Most companies are not wondering if they will eventually have a data breach, the question on their minds is when. Seagate, Snapchat and Slack are at the epicenter of headlines after phishing attacks and carelessness led to the leak of both company credentials as well as thousands of employee’s personal information.
What happened at Snapchat
February 2016: Cybercriminals went phishing and came home with a whale. Pretending to be the Snapchat CEO, they sent an email to an HR employee, requesting payroll data on their employees. Not noticing that this was an external email address, the employee emailed the data to the cybercriminals, compromising their employee’s identities.
What happened at Seagate
March 2016: Spearphishing tricked a company employee into emailing all current and former employee’s W-2 forms to a scammer. This information includes Social Security numbers, salaries and other sensitive employee information that gives cybercriminals all they need to commit tax return fraud.
What happened at Slack
April 2016: Slack, the popular cloud-based team chat and file-sharing collaboration tool is used by companies of all sizes. Recently, some lazy developers have gotten into trouble for accidentally leaking their firm’s Slack credentials to GitHub, one of the primary public code repositories. Using a relatively simple method, over 1,500 accounts ranging in size from small to Fortune 500 companies were at risk exposing every message from their company chat.
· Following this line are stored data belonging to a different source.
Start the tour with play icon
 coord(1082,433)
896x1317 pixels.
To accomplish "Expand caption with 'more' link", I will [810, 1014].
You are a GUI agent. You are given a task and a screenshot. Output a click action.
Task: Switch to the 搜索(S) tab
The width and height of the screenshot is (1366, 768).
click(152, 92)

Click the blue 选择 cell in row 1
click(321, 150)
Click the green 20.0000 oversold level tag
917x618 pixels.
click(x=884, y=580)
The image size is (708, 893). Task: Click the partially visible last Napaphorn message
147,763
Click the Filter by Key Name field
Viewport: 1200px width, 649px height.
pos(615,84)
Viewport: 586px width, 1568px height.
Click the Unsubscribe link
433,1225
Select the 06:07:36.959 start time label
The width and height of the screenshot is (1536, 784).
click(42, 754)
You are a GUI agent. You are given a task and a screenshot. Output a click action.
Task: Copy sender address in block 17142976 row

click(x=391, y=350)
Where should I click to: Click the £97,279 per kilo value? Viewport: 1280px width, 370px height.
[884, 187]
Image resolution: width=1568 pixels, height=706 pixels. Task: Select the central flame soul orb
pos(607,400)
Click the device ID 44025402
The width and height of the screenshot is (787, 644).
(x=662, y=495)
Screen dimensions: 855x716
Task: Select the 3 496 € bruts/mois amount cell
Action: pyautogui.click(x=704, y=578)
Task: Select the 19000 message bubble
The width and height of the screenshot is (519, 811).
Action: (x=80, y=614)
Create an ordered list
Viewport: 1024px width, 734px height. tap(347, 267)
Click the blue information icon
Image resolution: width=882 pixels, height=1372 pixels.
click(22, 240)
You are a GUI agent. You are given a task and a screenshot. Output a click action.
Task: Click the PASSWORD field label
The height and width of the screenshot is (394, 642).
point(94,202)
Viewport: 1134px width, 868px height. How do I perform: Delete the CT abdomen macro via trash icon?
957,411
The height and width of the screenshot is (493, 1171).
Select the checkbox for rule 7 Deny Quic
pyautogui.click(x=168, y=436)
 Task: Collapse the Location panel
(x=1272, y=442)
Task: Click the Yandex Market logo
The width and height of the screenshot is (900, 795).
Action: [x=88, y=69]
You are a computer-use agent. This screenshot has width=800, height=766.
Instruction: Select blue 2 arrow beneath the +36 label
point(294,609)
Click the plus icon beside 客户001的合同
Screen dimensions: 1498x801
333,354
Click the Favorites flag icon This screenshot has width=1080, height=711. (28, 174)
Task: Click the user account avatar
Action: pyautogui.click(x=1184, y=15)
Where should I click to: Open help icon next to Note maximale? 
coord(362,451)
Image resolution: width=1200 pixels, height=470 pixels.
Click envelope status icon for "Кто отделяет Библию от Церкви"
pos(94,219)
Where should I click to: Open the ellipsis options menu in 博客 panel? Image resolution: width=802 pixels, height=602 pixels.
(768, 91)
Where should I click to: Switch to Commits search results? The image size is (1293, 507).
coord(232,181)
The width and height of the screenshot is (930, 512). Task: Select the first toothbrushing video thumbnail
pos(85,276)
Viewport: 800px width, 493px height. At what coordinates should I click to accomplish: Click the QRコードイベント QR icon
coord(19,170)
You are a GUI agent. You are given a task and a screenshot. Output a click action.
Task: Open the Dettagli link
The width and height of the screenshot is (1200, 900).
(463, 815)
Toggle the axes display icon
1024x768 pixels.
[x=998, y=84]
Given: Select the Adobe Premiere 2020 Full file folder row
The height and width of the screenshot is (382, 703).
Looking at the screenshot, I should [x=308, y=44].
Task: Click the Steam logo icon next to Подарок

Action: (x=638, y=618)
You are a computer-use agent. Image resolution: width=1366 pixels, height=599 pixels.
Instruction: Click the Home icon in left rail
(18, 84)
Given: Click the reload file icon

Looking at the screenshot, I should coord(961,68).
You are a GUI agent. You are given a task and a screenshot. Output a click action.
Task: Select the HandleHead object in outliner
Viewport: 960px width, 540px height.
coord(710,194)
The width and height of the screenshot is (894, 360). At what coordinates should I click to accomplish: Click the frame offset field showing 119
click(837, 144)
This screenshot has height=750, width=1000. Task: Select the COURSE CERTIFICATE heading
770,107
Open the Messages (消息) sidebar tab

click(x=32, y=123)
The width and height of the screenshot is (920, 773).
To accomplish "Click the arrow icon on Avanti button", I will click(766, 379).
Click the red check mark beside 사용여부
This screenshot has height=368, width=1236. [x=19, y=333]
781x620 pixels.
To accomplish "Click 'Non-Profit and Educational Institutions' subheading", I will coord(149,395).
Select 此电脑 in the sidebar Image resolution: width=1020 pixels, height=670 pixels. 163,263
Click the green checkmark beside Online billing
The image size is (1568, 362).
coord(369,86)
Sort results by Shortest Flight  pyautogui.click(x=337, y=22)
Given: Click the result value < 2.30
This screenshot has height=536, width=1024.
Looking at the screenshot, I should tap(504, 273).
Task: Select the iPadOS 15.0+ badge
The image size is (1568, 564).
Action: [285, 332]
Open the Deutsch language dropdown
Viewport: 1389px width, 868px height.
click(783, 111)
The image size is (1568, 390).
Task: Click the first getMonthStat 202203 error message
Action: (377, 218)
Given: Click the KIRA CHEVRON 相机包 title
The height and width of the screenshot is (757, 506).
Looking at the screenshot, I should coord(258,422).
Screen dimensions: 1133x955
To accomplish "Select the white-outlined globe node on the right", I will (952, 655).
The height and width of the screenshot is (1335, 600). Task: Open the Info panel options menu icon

Slack has since blocked the exposed accounts, but it doesn’t prevent future programmers from making the same mistake.
What these events have in common: They are predictable and preventable.
6 common practices that make businesses vulnerable to online data leaks
- Using predictable passwords: In 2015 AND 2014, the most popular passwords were “123456” and “password”. Please leave your predictions for 2016 in the comments below.
- Not updating passwords regularly
- Using the same password for multiple accounts
- Employees leaving the company and taking passwords with them
- Employees sharing passwords across non-secure networks such as Facebook, email, Skype. One employee leaving their password-free smartphone in a taxi could open the door to cybercriminals.
- Programmers sharing credentials or tokens on Github
Practices that can help companies stop data leaks
- Regularly run an id/login audit. Any credentials that were used by employees who are no longer with the company should be immediately terminated.
- Educate employees on cyber security basics. Teach them to update their apps and software with the latest security patches. Teach them how to recognize phishing attempts and offer them support.
- Update company policy: Require new passwords every 30-60 days and install a password generator on company computers.
- Boost mobile security – as many companies have a BYOD policy that allows employees to bring their personal devices behind the firewall, malicious apps and software can utilize wireless networks to attack the system.
One Response
I have read that it’s the length of the password, and not how often it is changed or how many numbers and symbols you have that makes a difference. Also not to put a capital letter at the beginning and your numbers at the end of an alphanumeric password. I’ve had sites that don’t allow the numbers at the beginning, which is what was suggested in the article. As far as frequent password changes, that usually results in employees using a password and just changing the number at the end by adding one each time. It’s hard to remember all the passwords you’re required to have when you’re asked to change them constantly.